PROBLEM TO SOLVE: Lines with the word "agent": copy all of them from the entries below.

***** THE DATA *****

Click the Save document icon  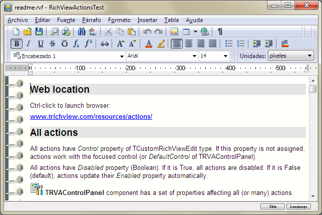coord(39,32)
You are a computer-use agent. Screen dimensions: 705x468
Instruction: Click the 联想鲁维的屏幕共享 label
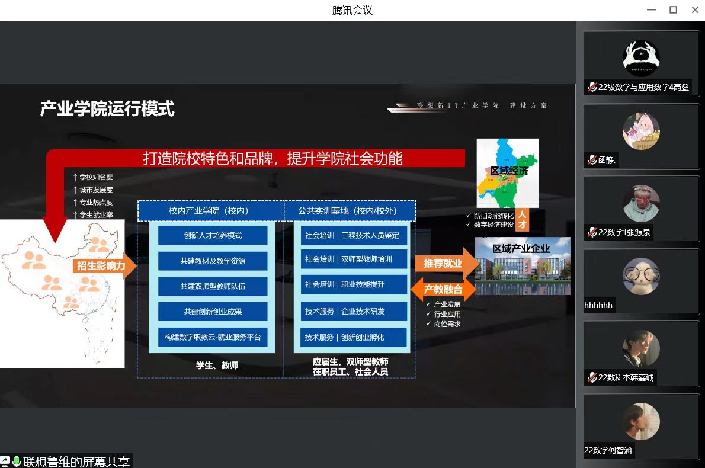pos(76,461)
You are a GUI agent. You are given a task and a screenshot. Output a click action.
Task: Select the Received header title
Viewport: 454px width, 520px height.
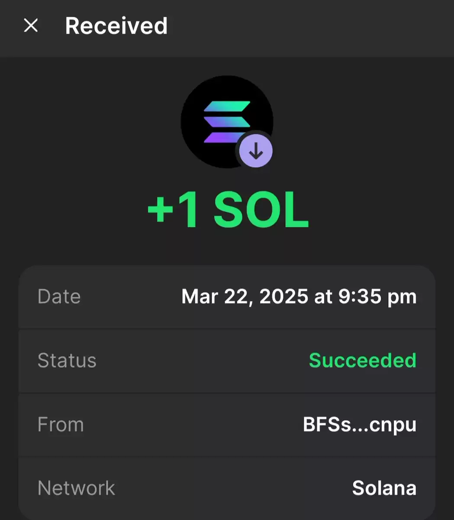pyautogui.click(x=116, y=26)
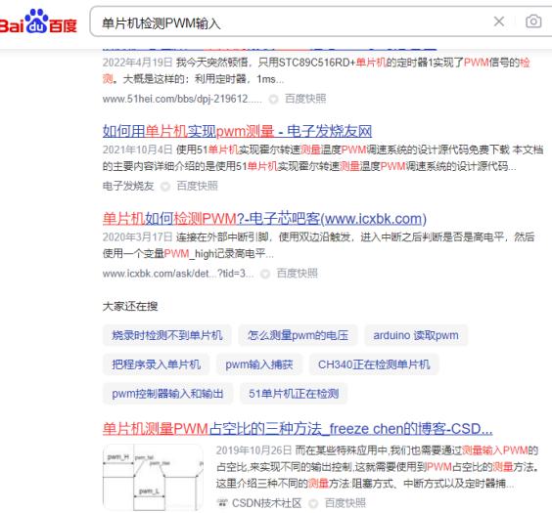Select related search 51单片机正在检测

[x=294, y=394]
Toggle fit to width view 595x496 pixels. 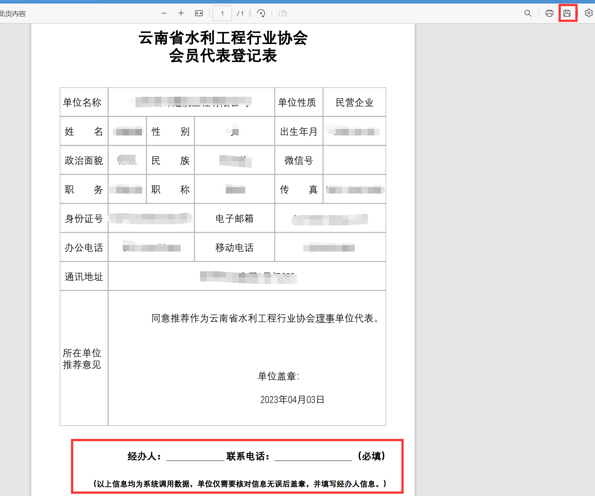point(199,13)
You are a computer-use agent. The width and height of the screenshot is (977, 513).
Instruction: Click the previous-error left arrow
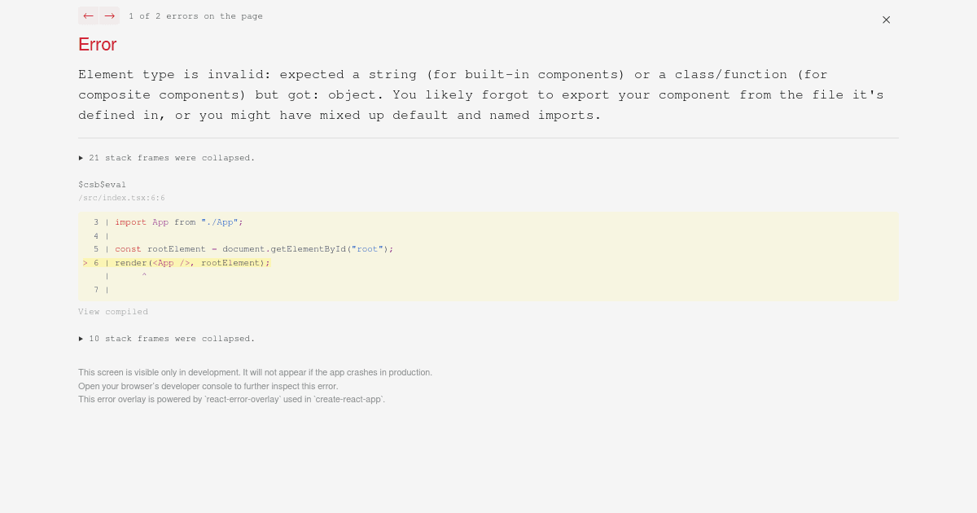tap(88, 15)
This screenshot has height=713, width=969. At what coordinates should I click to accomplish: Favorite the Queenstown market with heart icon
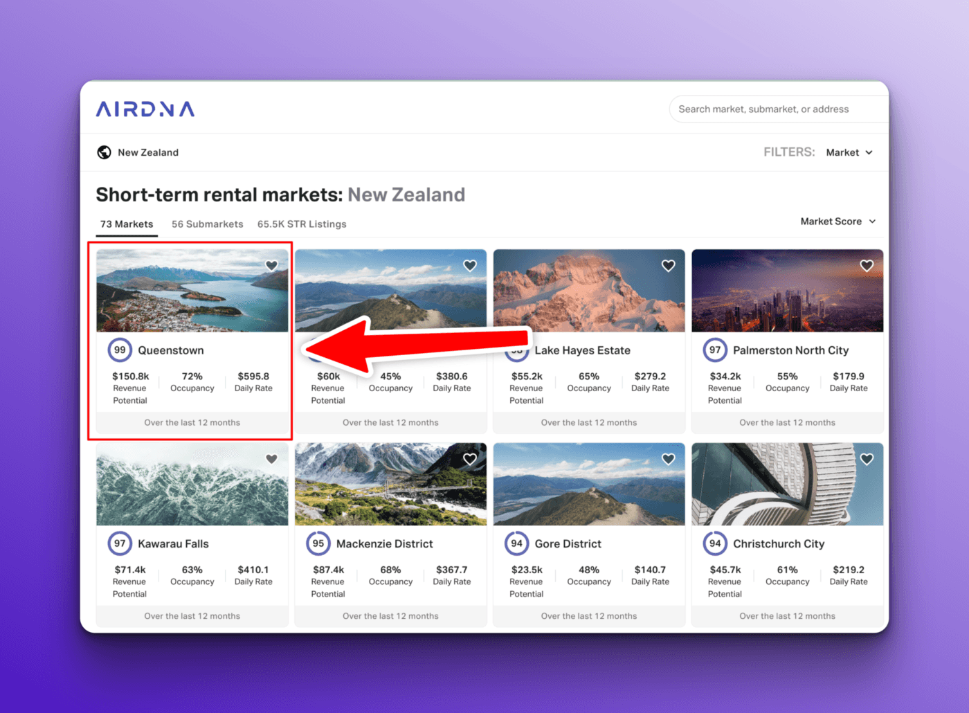pos(271,266)
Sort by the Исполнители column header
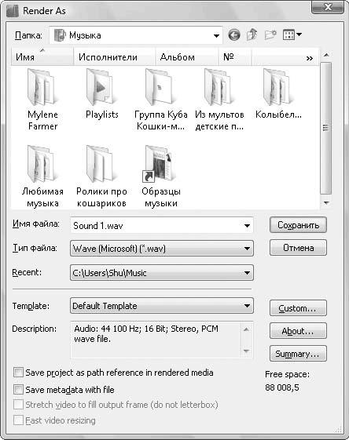 coord(115,57)
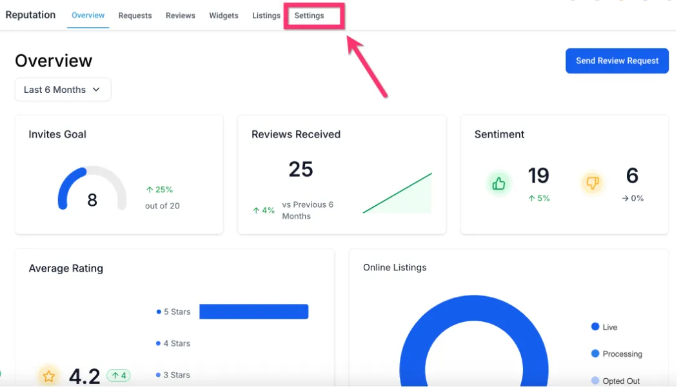681x391 pixels.
Task: Click the Invites Goal gauge chart
Action: point(92,188)
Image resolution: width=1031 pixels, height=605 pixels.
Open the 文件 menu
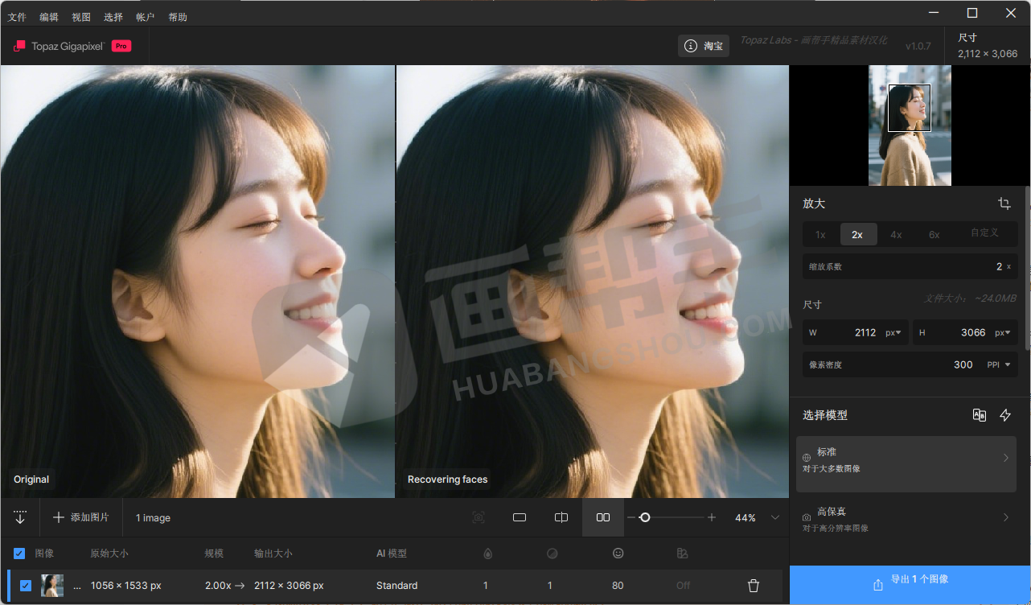[17, 17]
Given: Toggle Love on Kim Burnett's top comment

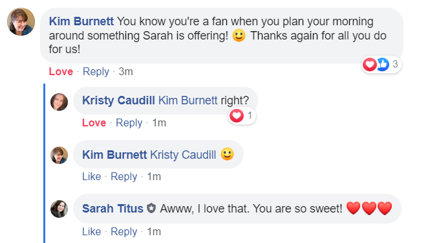Looking at the screenshot, I should (61, 71).
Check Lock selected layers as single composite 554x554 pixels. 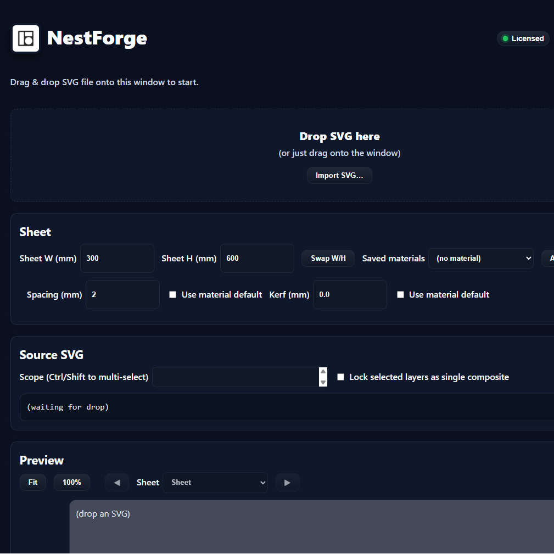[340, 377]
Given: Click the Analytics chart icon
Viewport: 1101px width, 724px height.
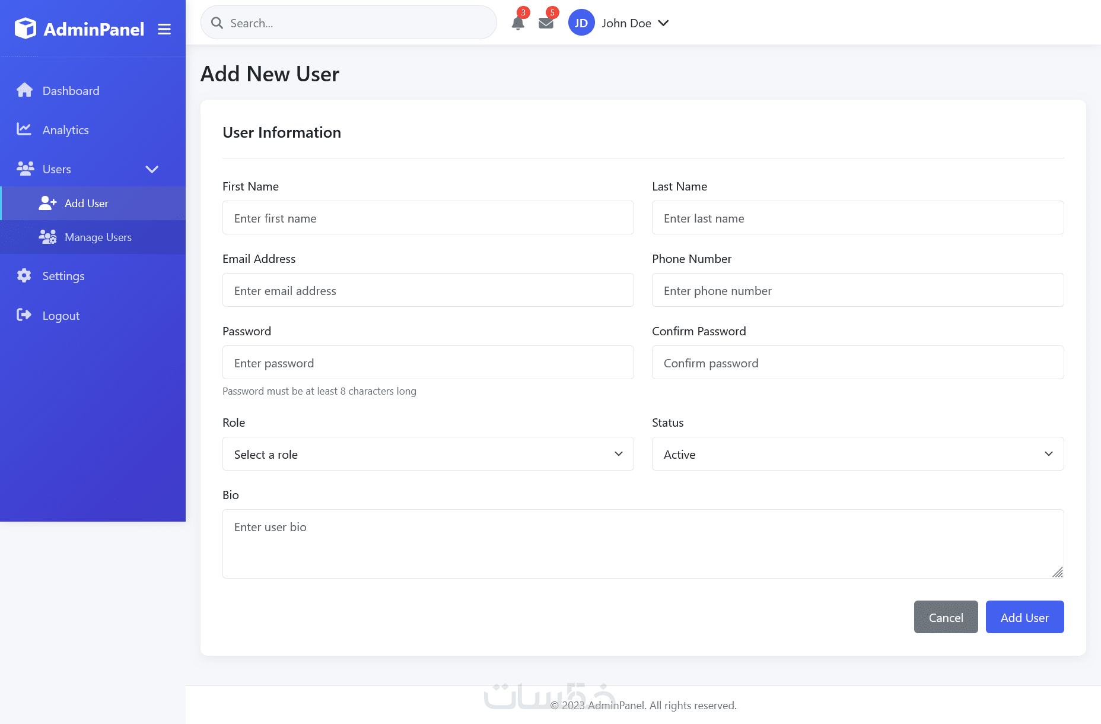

*****

EXERCISE SOLUTION:
You are a computer-use agent. Screen dimensions: 705x468
You are a GUI agent. You are given a task and a screenshot. Output a click action.
You are a computer-use agent. The width and height of the screenshot is (977, 513).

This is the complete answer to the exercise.